**Stored records**
****

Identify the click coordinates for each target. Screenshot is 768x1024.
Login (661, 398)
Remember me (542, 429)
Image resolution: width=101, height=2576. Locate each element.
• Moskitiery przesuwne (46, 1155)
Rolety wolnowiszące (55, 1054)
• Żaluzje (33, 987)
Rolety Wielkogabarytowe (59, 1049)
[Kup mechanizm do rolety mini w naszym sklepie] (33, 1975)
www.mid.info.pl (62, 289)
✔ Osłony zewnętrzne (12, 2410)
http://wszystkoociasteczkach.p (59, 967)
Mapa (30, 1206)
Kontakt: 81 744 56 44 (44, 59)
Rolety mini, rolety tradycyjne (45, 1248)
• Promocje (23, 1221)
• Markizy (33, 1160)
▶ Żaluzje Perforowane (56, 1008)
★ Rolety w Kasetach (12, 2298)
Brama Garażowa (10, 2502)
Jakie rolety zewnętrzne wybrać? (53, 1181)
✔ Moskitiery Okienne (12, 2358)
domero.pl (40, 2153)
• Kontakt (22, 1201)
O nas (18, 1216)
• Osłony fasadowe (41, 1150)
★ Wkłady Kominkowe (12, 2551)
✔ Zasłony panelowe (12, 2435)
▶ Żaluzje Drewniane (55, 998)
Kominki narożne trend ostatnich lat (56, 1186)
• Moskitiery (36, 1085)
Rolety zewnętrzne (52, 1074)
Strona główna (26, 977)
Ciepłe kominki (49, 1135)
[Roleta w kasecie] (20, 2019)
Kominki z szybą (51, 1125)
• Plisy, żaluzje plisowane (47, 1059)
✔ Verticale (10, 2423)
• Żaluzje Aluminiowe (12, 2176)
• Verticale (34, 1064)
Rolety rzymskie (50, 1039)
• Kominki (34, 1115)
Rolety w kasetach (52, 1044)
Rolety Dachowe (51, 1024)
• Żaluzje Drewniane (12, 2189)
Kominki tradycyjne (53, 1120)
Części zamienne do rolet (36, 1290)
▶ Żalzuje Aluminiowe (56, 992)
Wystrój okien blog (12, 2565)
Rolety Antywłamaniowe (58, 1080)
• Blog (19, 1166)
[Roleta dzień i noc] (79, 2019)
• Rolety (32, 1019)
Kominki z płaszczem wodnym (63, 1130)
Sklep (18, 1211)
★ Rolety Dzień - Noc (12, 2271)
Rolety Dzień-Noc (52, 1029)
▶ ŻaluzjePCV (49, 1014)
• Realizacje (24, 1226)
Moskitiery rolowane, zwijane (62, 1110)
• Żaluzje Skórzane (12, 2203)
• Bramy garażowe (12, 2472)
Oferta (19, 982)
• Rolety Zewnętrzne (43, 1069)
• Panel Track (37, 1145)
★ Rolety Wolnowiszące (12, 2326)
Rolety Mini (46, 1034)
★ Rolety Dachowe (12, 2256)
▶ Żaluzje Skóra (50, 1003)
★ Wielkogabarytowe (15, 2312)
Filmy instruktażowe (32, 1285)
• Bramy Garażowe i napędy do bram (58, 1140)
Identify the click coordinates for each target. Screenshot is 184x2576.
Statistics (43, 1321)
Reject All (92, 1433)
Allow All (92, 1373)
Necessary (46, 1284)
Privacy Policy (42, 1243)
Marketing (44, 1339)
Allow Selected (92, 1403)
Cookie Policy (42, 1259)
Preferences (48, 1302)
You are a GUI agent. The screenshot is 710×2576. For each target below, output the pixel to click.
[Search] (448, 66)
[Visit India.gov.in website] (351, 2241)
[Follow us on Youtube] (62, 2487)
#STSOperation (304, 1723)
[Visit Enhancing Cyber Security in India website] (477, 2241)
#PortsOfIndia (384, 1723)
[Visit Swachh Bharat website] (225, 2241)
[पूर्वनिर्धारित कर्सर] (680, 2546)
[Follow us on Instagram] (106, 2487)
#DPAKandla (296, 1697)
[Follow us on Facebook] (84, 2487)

****

**Required work**
Beginning with the line above that contains "Mapa (30, 1206)", copy each line exactly up to and including the line that contains "Jakie rolety zewnętrzne wybrać? (53, 1181)", and go no further.

**Solved exercise**
Mapa (30, 1206)
Kontakt: 81 744 56 44 (44, 59)
Rolety mini, rolety tradycyjne (45, 1248)
• Promocje (23, 1221)
• Markizy (33, 1160)
▶ Żaluzje Perforowane (56, 1008)
★ Rolety w Kasetach (12, 2298)
Brama Garażowa (10, 2502)
Jakie rolety zewnętrzne wybrać? (53, 1181)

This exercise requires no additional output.